First of all, Mercedes needed a racing car.
Enter the W194. The brand’s first new sports car after the war, the W194 coupe finished second in its first race, the Mille Miglia. He went on to win the Bern Sports Car Award, the famous 24 Hours of Le Mans and the Carrera Panamericana. While the W194 quickly became a decorated machine, it was not the Mercedes-Benz 300 SL.
1952 Mercedes-Benz W194 racing car
1952 Mercedes-Benz W194 racing car at the Nurburgring in 1952
1952 Mercedes-Benz W194 racing car at the 1952 Le Mans 24 Hours
Instead, a prominent New York-based importer of European luxury vehicles named Max Hoffman suggested that Mercedes-Benz needed to create a limited series of cars in the spirit of the W194. One year after the W194 shocked the motorsport world, Mercedes-Benz CEO Fritz Konecke placed an order for 1,000 sports cars. Thus the 300 SL was born.
1954 Mercedes-Benz 300 SL at the 1954 New York International Auto Show
In 1954, Mercedes-Benz presented the 300 SL of the W198 generation at the New York International Motor Show. While a car debut in New York is not unusual today, it marked a change for Mercedes-Benz. Usually the German company showed its cars at home or at the Geneva motor show. However, Hoffman convinced the luxury automaker that it would be a great idea to lure American buyers with a New York debut.
They agreed, and suddenly, Mercedes-Benz had a blow on their hands. The 300 SL was tipped as a coupe with a 3.0-liter overhead cam inline 6-cylinder engine. However, the 300 SL was not just a sports car to change perceptions, it was a technological marvel.

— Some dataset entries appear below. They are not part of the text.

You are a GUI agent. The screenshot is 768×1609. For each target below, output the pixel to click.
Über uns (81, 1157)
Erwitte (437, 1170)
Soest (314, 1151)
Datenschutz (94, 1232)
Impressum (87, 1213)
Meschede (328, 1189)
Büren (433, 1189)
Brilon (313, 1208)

1954-1957 Mercedes-Benz 300 SL 3.0-Liter Inline 6-Cylinder
The engine ditched carburetors in favor of a direct fuel injection system developed by Bosch. Remember, fuel injection was rare at the time and higher pressure direct injection would not become standard for decades to come. The system helped increase power well above the W194 to 215 hp at the launch of the 300 SL. The race car settled for 175 hp. An upgraded camshaft option increased output to 240 hp. Top speed could exceed 160 mph, making the 300 SL the fastest production car in the world.
Spatial structure Mercedes-Benz 300 SL 1954-1957
Mercedes built the 300 SL on a spaceframe or “birdcage” chassis. It featured a separately welded steel body, but the firewall, hood, doors, trunk lid, side panels, and floor and underside were all aluminum.
These advances, combined with radical “gull-wing” doors and curvaceous body lines, helped turn the page for Mercedes-Benz. The company not only built majestic luxury vehicles, but was also capable of producing incredible performance machines.
A total of 1,400 300 SL coupes were built between 1954 and 1957, and 29 of them were lightweight models with all-aluminum bodies that helped shed 187 pounds. The 300 SL coupe gave way to the 300 SL roadster in 1957, which remained in production in its first generation until 1963. Its successor still exists today and is now in its seventh generation.
Like so many areas of the automotive industry, some of the best things come from motorsports. Without a renewed commitment to racing after World War II, we may never have received a car like the 300 SL. And without the 300 SL, there may be no such world-beating lineage of Mercedes-Benz sports cars.